Reid s'efforça de paraitre impassible. Il se contenta de hocher la tête. Il tourna les talons et s'éloigna. A cet instant, Morgan vit le regard abattu qu'arborait Reid et toute la colère qu'il éprouvait après avoir été accusé injustement disparue d'un coup. Il voulait seulement serrer Reid dans ses bras et l'embrasser. En réalité, Morgan rêvait d'embrasser Reid, peu importe les circonstances. Il voulait l'embrasser lorsqu'il affichait un visage pensif, triste, souriant.

« Je dois me maîtriser même si cela me tue. » Pensa Morgan.

C'était très dur pour lui car il aimait chaque petit geste qu'accomplissait Reid. Il aimait le voir dormir, il aimait le voir faire de la magie, se déguiser pour halloween.
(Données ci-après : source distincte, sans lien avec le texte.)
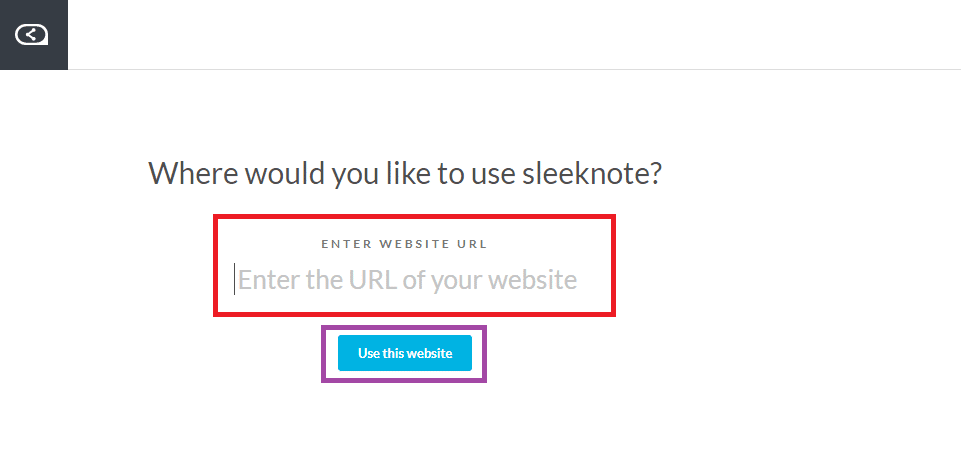Select the dark logo block in the top corner
This screenshot has height=465, width=961.
[34, 35]
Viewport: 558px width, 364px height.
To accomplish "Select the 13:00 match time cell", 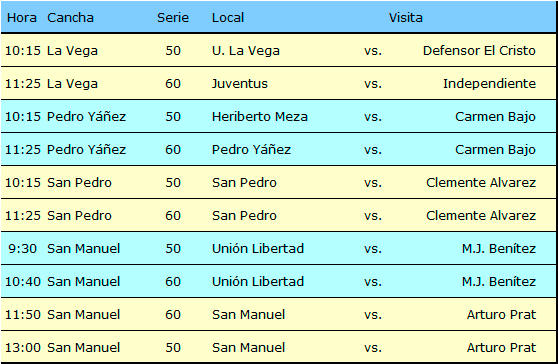I will tap(23, 348).
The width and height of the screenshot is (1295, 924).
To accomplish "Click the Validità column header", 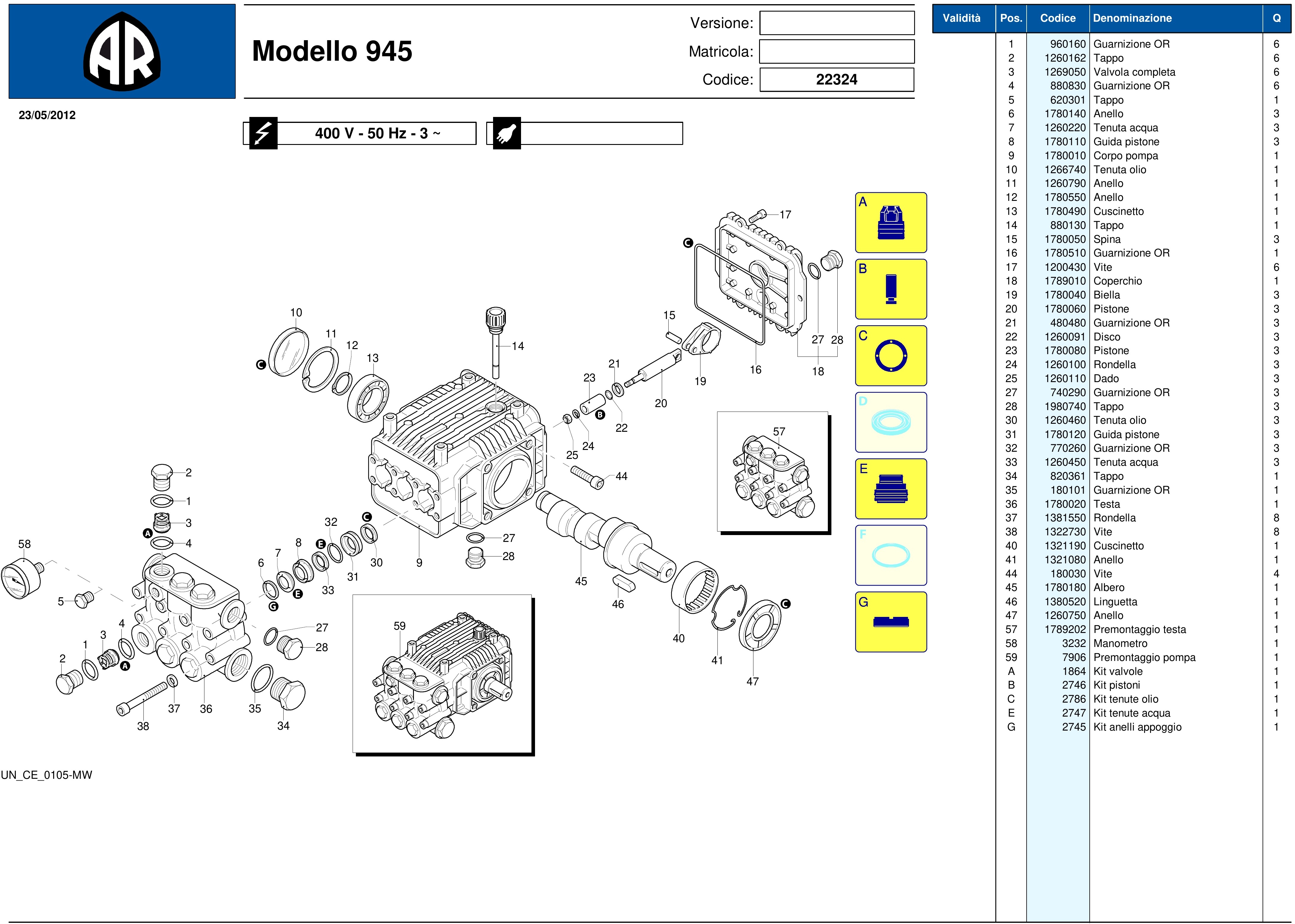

C'était épuisant d'aimer quelqu'un à ce point.

Reid entra dans la salle de briefing.

« Qu'est-ce qui t'inquiète réellement à propos de Reid? » Demanda Hotch lorsqu'il se retrouva seul avec Morgan.

« Il montre des signes de paranoïa. Tu as entendu son délire sur le fait que j'essayais de le faire virer du FBI. » Dit Morgan frustré. « Comme si je pouvais faire une telle chose. »

« Reid ne sait rien à propos de tes sentiments à son égards. » Rappela Hotch. « Mets-toi à sa place une seconde, est-ce vraiment irrationnelle de sa part de croire que tout le monde conspire contre lui ? Nous sommes tous là en train de le fixer en permanence comme des faucons. » Expliqua Hotch.

« Tu as raison. » Admit Morgan. Il n'avait pas vu les choses sous cet angle.

« Il faut arrêter de le surveiller et de chercher quelconque signe ou symptômes. Si nous n'étions pas au courant des antécédents psychiatriques de sa famille, nous aurions uniquement pensé qu'il souffrait de stress important. » Expliqua Hotch.

Morgan se sentait idiot.

« J'ai tout foiré, n'est-ce pas ?» Dit-il.

« En ce moment, toi aussi, tu dois gérer beaucoup de stress. » Dit Hotch en se dirigeant vers la salle de briefing. « Et tu feras que de l'augmenter si tu n'arrêtes pas de trimballer toute cette culpabilité que tu ressens. »

JJ passa la tête par l'embrassure de la porte.

« Nous sommes prêt à partir. » Dit-elle.

« Très bien ! Allez chercher vos bagages. Rendez-vous au Jet. » Dit Hotch.

Toute l'équipe quitta la salle de réunion. Morgan essaya d'attirer l'attention de Reid pour lui présenter des excuses mais le jeune homme continua son chemin en l'ignorant.